The Challenge: Growth Gridlocked by Technical Debt
A fast-growing Series B fintech payment processor had hit a wall. While transaction volumes were surging internally, their tech infrastructure was straining. Like many fintech platforms scaling rapidly, they were reliant on outdated legacy systems that were consuming nearly 72% of their IT budget simply for maintenance rather than innovation.
Furthermore, an impending $120M Series C round required them to aggressively demonstrate high-level security to B2B partners, primarily through an immediate need for an active SOC 2 Type II compliance certification.
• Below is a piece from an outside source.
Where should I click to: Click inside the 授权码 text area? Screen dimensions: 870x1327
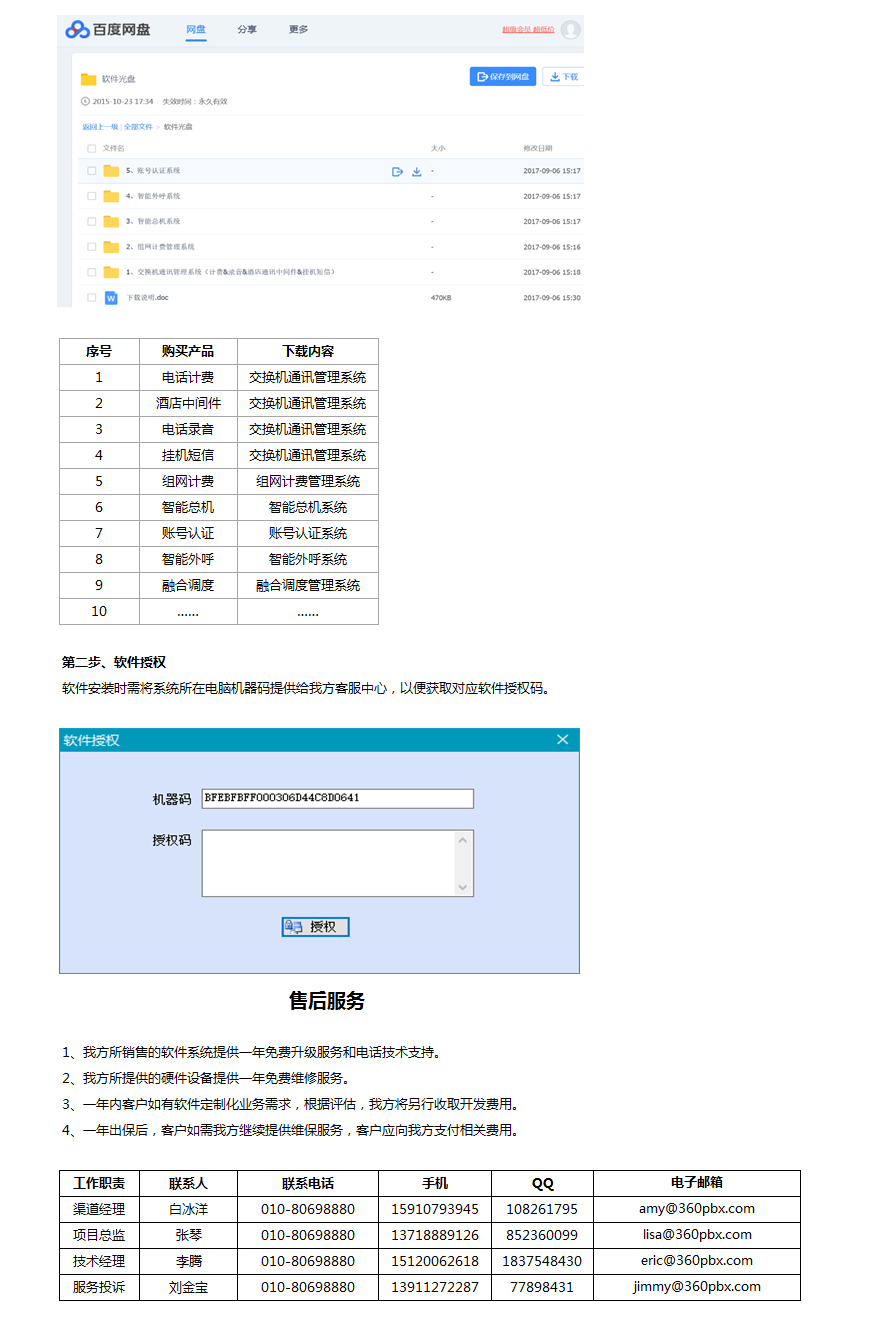(x=328, y=863)
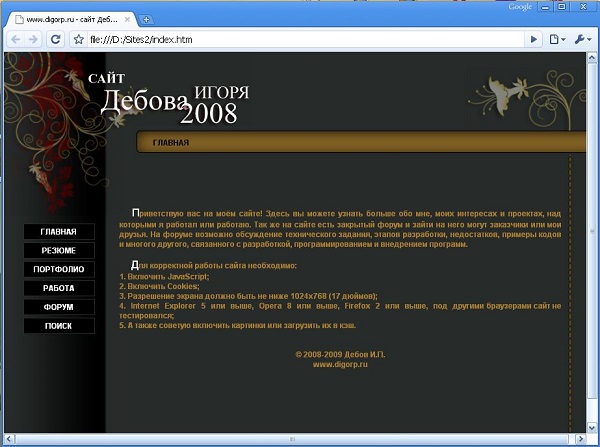This screenshot has height=447, width=600.
Task: Open a new tab with the plus button
Action: [146, 19]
The Strategy: Modular Modernization & Automated Compliance
Our strategy focused on three specific workflows taking place simultaneously:
- Gradual Legacy Modernization: Instead of a risky rip-and-replace, we implemented a modular, API-driven microservices architecture. This transition helped offload computing requirements gradually without downtime.
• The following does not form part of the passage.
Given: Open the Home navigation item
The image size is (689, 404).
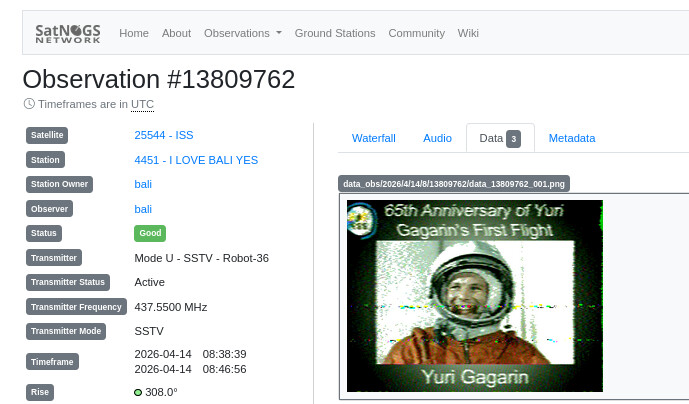Looking at the screenshot, I should (134, 33).
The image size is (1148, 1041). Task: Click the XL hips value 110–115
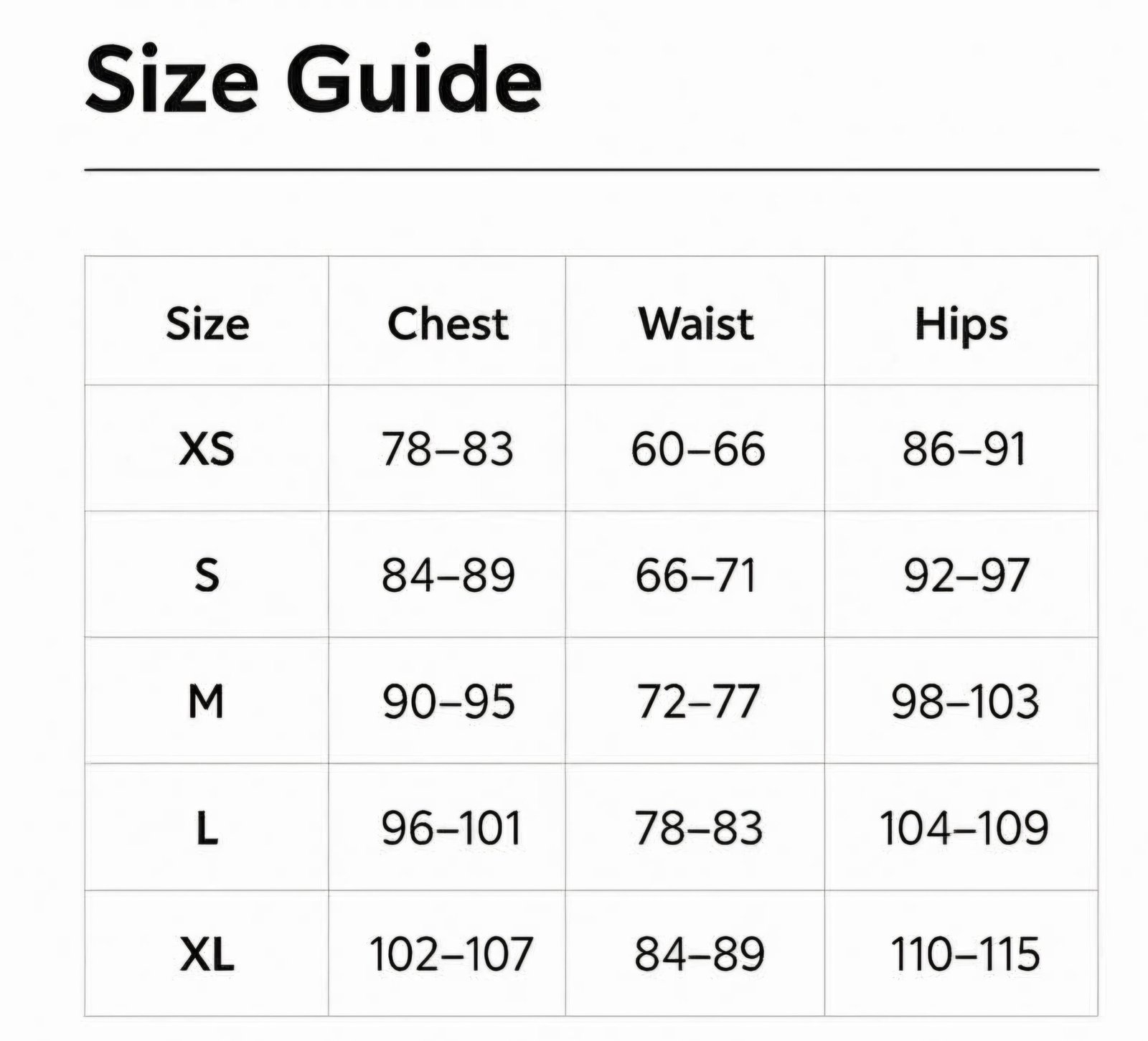[965, 954]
- Automating Compliance Posture: A traditional SOC 2 Type II audit costs growing scale-ups anywhere from $75,000 to over $200,000, not considering internal staff hours. We implemented automated compliance testing platforms, minimizing manual evidence collection by 50%.
- Resource Optimization: Retraining and reassigning the existing engineering staff on the new cloud-based structure allowed us to immediately reduce third-party infrastructure spending.
The Result: Scalable Infrastructure & Increased Margins
Within six months, the restructuring resulted in a 40% reduction in total operating costs. They effectively achieved SOC 2 Type II compliance months ahead of their internal deadline, facilitating rapid due diligence. By the end of Q4, the company successfully closed their $120M Series C, backed by a modern edge-capable network and deeply optimized operational margins.